Records to process:
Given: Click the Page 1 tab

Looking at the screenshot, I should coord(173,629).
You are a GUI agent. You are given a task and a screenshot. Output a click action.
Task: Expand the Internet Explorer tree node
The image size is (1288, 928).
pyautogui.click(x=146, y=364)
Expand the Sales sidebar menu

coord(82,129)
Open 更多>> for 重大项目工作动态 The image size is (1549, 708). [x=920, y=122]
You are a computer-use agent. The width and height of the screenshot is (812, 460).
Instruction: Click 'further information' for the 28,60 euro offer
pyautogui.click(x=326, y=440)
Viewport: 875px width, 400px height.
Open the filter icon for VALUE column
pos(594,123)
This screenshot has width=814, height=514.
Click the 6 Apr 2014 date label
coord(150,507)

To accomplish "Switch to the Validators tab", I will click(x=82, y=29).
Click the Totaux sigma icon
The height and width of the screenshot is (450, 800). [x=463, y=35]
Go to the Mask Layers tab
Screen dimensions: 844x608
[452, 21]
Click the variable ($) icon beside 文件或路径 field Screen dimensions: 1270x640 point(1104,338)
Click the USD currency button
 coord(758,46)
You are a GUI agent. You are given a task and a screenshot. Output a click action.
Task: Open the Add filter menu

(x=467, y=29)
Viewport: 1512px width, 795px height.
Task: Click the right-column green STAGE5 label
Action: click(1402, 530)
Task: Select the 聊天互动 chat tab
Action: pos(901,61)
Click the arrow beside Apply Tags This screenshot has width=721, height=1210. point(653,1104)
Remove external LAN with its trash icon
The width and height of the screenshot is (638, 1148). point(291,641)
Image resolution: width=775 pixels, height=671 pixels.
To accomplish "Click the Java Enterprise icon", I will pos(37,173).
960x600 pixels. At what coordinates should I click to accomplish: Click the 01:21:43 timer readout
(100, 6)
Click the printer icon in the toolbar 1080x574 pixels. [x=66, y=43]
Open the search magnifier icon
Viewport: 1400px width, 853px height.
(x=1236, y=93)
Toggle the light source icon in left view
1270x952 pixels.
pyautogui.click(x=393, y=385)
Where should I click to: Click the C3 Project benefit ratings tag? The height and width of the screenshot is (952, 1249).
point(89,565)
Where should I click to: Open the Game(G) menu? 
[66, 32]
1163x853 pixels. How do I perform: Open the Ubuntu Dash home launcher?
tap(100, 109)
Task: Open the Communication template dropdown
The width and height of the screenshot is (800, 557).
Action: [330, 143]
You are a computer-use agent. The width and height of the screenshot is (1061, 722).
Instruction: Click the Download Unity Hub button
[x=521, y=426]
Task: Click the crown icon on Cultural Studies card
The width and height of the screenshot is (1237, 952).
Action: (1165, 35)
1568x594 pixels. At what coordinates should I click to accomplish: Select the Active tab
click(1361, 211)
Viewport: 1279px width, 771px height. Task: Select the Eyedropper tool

Try it:
Among the lines of the data, find every one that holds "This" and copy it.

Answer space:
This screenshot has width=814, height=514.
Click the arrow beside Apply Tags This screenshot has width=721, height=1210. point(653,1104)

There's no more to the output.